CUEA: Unveiling the CUEA Innovation Hub
Miriam M. Chege
On 26th April 2022, the Catholic University of Eastern Africa (CUEA) launched its Innovation Hub which has been established through the African Higher Education Leadership in Advancing Inclusive Innovation for Development (AHEAD) Project, funded by Erasmus Plus and the European Union.
It’s dedicated to students, faculty, alumni, and community mentors who come together to collaborate in developing research and innovative ideas that can solve challenges facing humanity. The objective of the hub is to develop and nurture innovative ideas that can be commercialised and scaled, thereby not only tapping and nurturing the talents of young people but also solving real problems, creating opportunities, ultimately generating wealth and alleviating poverty in line with Sustainable Development Goals.
The vision of CUEA is to be a world-class University producing transformative leaders for Church and Society. The Hub plugs into its Research and Community Service pillars creating an innovation ecosystem that brings together a network of people and institutions to create new knowledge and innovations that can feed back into the classroom as well as provide solutions.
Speaking at the launch ceremony, Dr. Marc J. Holley, the Vice President of Conrad Hilton Foundation (CNHF) congratulated the University for the hub. He noted that the project has the potential of benefiting young innovators with big dreams of developing solutions for Kenya and the indeed the world.

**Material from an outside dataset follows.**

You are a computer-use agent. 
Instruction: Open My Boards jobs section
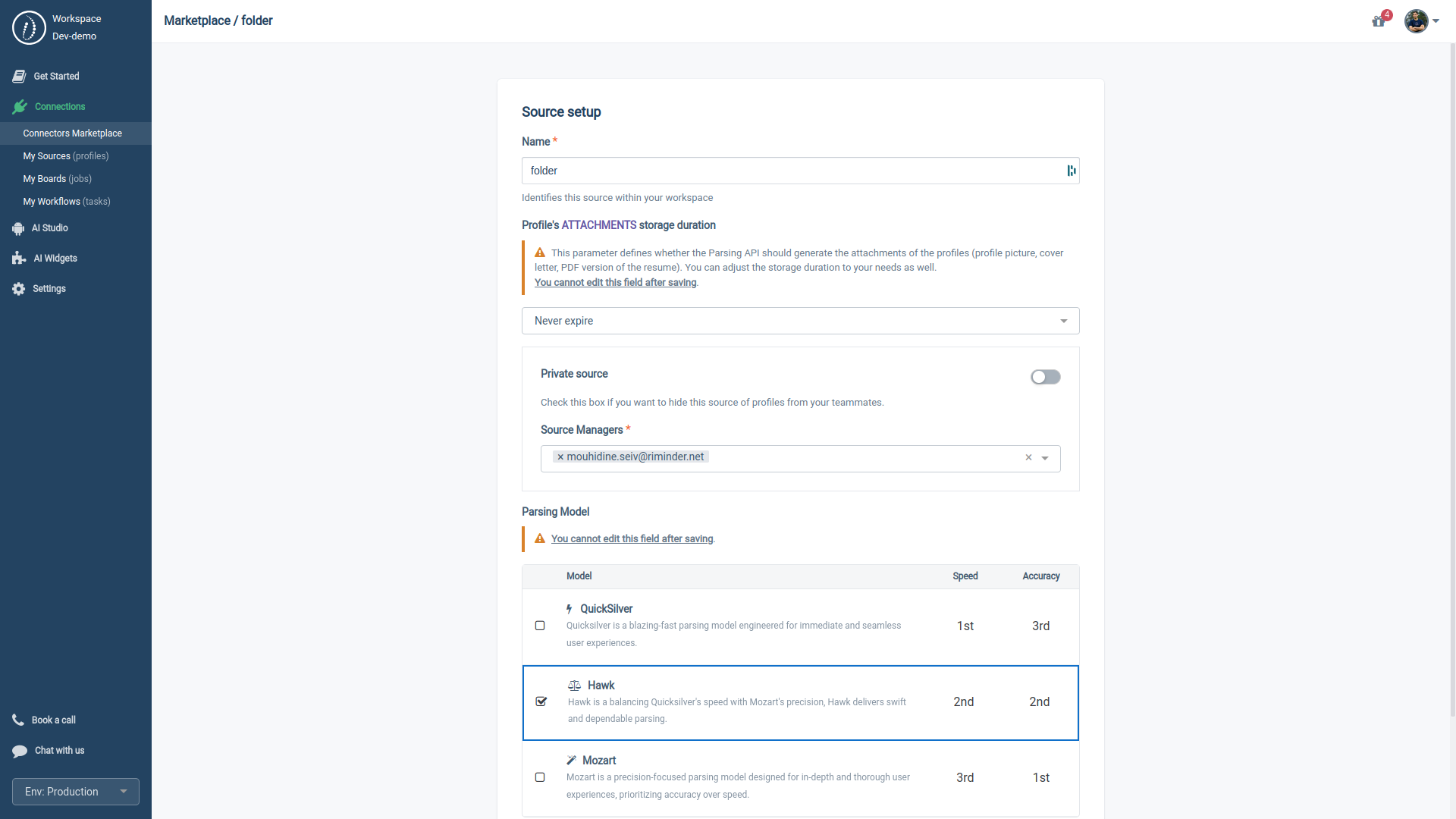tap(57, 178)
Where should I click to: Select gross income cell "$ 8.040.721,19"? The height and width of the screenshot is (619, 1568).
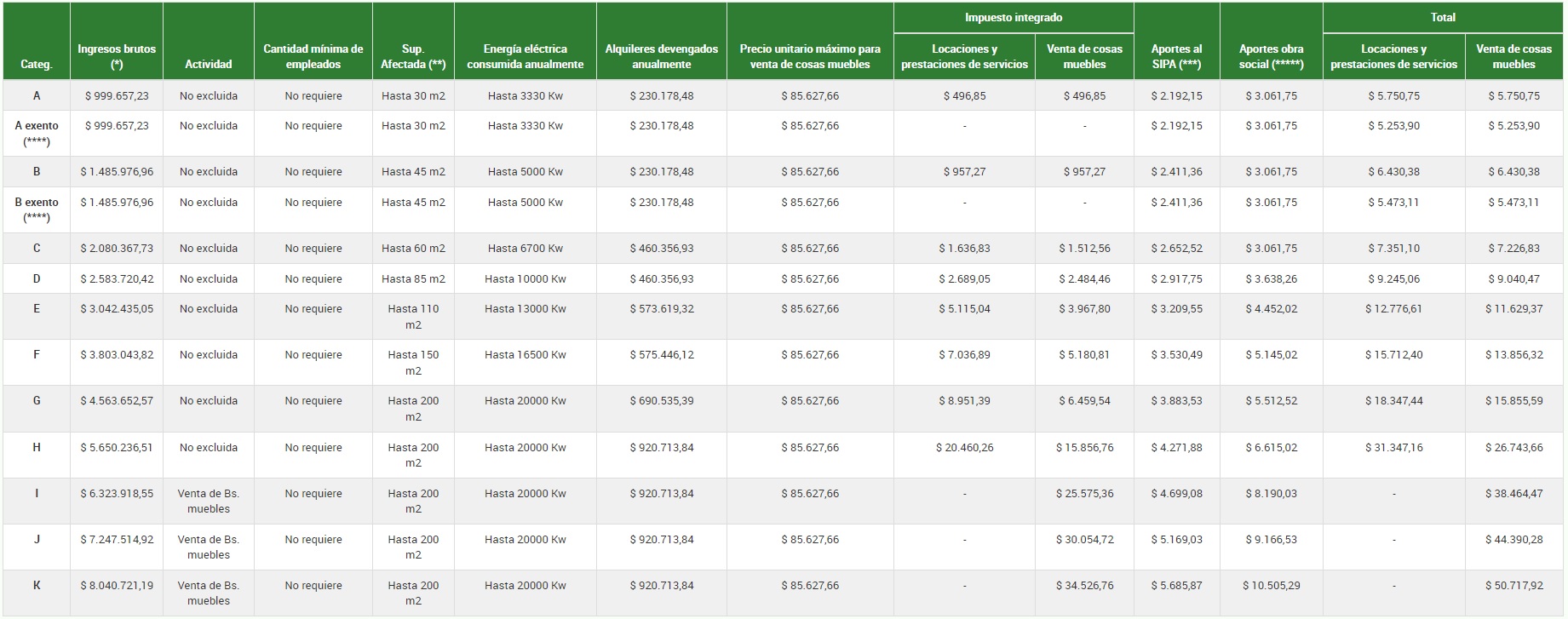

CNHF is a charity organisation that supports programs in the areas of generating new knowledge, giving voice to issues and joining with others to achieve measurable impact. Also speaking at the launch, the University Vice Chancellor, Very Rev. Prof. Stephen Mbugua Ngari invited the industry for partnership in scaling this noble idea.
The hub provides a vital shift from theory to practical learning which creates a great connection between the Faculties, Students, Alumni, Researchers, Pastoral agents, with industry in positively responding to human challenges such as inequalities, health, climate change, while at the same time tapping into technological opportunities that come with internet of things, big data, artificial intelligence and block chain technologies.
The CUEA Innovation Hub provides a physical working space, computers, consultancy and research databases for the collaborators to generate and incubate ideas. It also provides start-up and entrepreneurship support, organises competitions and mentorship schemes for students and alumni with a view to encouraging the creation and scaling of enterprises. It establishes contacts with grassroots innovators, facilitates transfer of technologies and knowledge across the University and its partners, raises funds to support its work and scalable ideas, organizes training and innovation forums as well as provides an experimentation space.
The hub is a well-equipped facility that comes with an interaction space with Wiki capabilities to support stakeholder interaction and a big smart screen for testing innovations. It also has trained experts on innovation and entrepreneurship. The hub also hosts a Virtual Knowledge Gateway which provides an opportunity to create and share challenges on research topics of interest with possibility of getting solutions.
The hub which started its work late last year has already identified students from various Faculties of the University. Those ideas are currently being accessed for potential nurturing and incubation. During the launch, the students were given an opportunity to showcase their innovations with David Cheboryot, the East Africa Manager for E4Impact indicating that their organisation would work with the University to accelerate post-revenue ideas from the Hub. E4Impact is an initiative that supports the start-up and growth of new businesses in Africa.
The University’s vision is to grow the Hub into regional innovation hub that can generate solutions for Africa’s social economic benefit, a hub capable of providing a model for other countries around the world. To achieve this, CUEA has a sought the collaboration of partners to bring her dreams into fruition. They include; IBM, Kent, The Kenya Conference of Catholic Bishops (KCCB), The Centre for Research in Religious Life and Apostolate (CERRA-AFRICA) and the Association of Sisterhoods of Kenya (AOSK). The University welcomes other partners with similar vision.
The CUEA Innovation Hub is housed in the University’s award winning Library and Learning Resource Centre that is also recognised as one of the greenest buildings in Africa.